Segment Start: EXERCISE MATERIALS

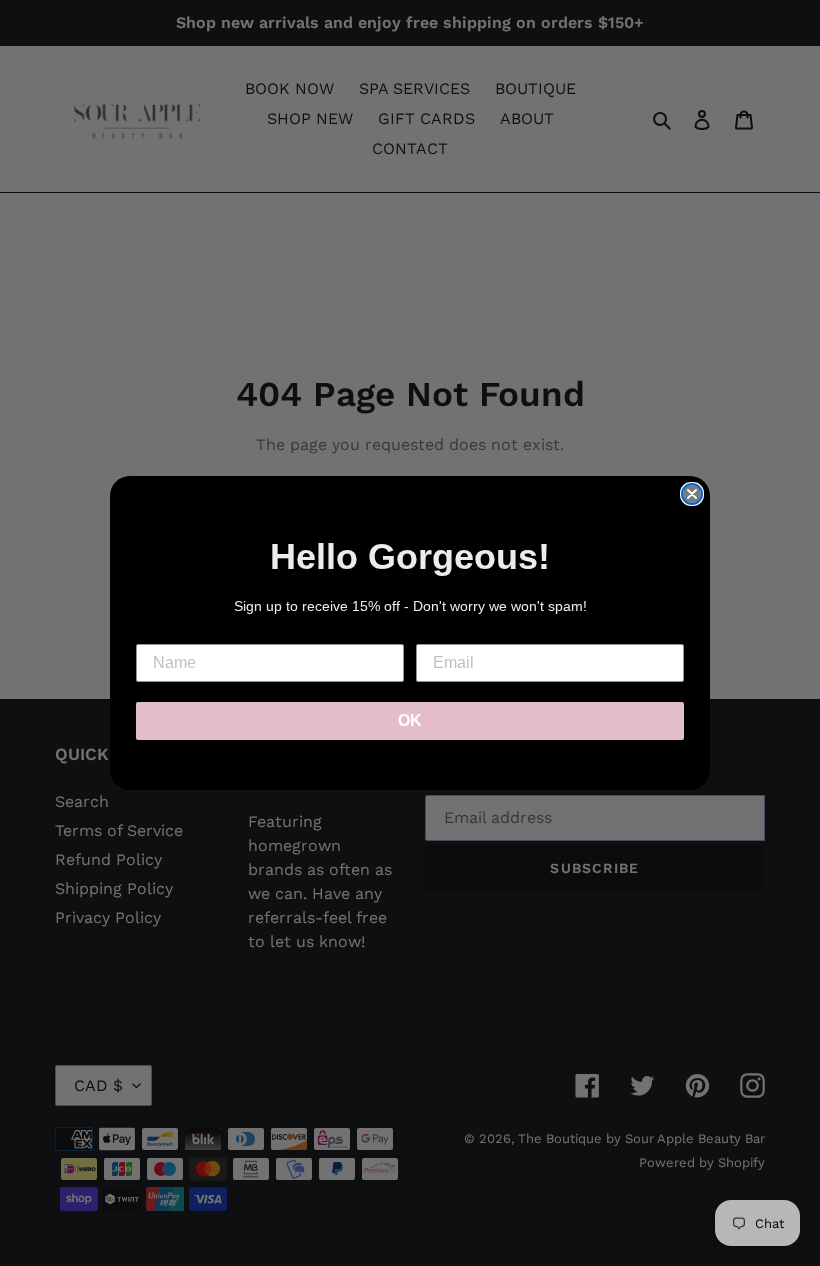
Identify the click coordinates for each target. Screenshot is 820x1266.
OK (410, 720)
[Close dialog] (692, 494)
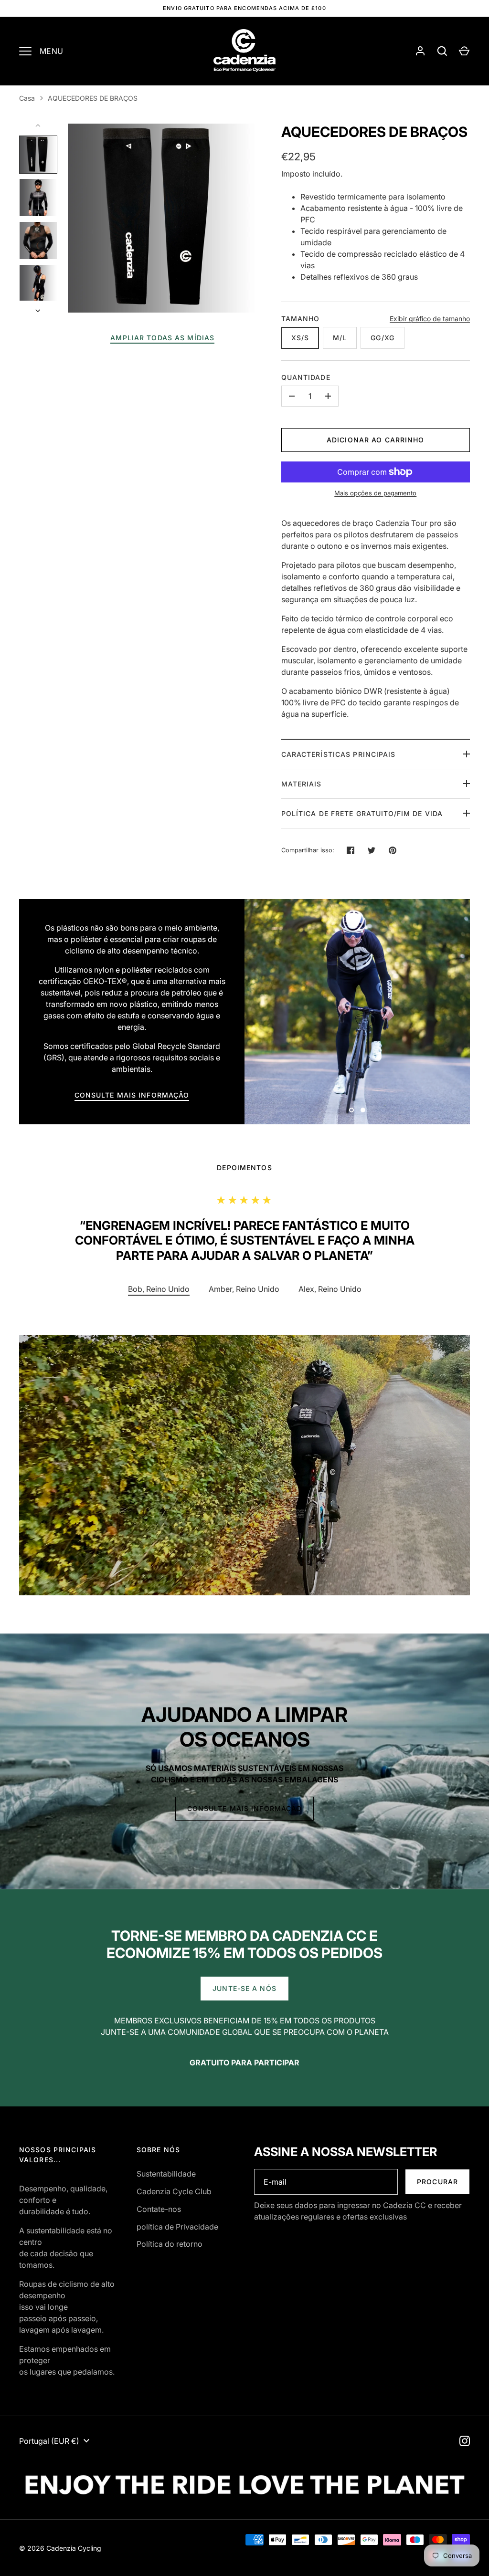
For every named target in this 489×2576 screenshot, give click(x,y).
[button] (244, 1289)
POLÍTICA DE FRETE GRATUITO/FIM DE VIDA (362, 813)
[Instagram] (464, 2440)
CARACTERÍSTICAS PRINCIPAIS (338, 754)
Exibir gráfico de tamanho (430, 318)
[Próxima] (38, 310)
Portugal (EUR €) (49, 2441)
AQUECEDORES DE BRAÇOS (93, 98)
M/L (340, 338)
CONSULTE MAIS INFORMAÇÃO (132, 1095)
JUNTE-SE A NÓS (244, 1988)
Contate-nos (159, 2209)
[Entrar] (420, 51)
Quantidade (305, 377)
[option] (357, 1011)
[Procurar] (442, 51)
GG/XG (382, 338)
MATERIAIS (301, 784)
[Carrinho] (464, 51)
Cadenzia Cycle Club (174, 2191)
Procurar (437, 2182)
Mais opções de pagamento (375, 493)
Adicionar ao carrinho (376, 440)
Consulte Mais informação (244, 1808)
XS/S (300, 338)
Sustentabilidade (166, 2173)
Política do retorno (169, 2244)
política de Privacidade (177, 2226)
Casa (27, 98)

Segment End: EXERCISE MATERIALS

Please repeat, exactly and only, the lines from the one containing "[Procurar] (442, 51)" through the last line of the records, both included.

SOLUTION BELOW:
[Procurar] (442, 51)
GG/XG (382, 338)
MATERIAIS (301, 784)
[Carrinho] (464, 51)
Cadenzia Cycle Club (174, 2191)
Procurar (437, 2182)
Mais opções de pagamento (375, 493)
Adicionar ao carrinho (376, 440)
Consulte Mais informação (244, 1808)
XS/S (300, 338)
Sustentabilidade (166, 2173)
Política do retorno (169, 2244)
política de Privacidade (177, 2226)
Casa (27, 98)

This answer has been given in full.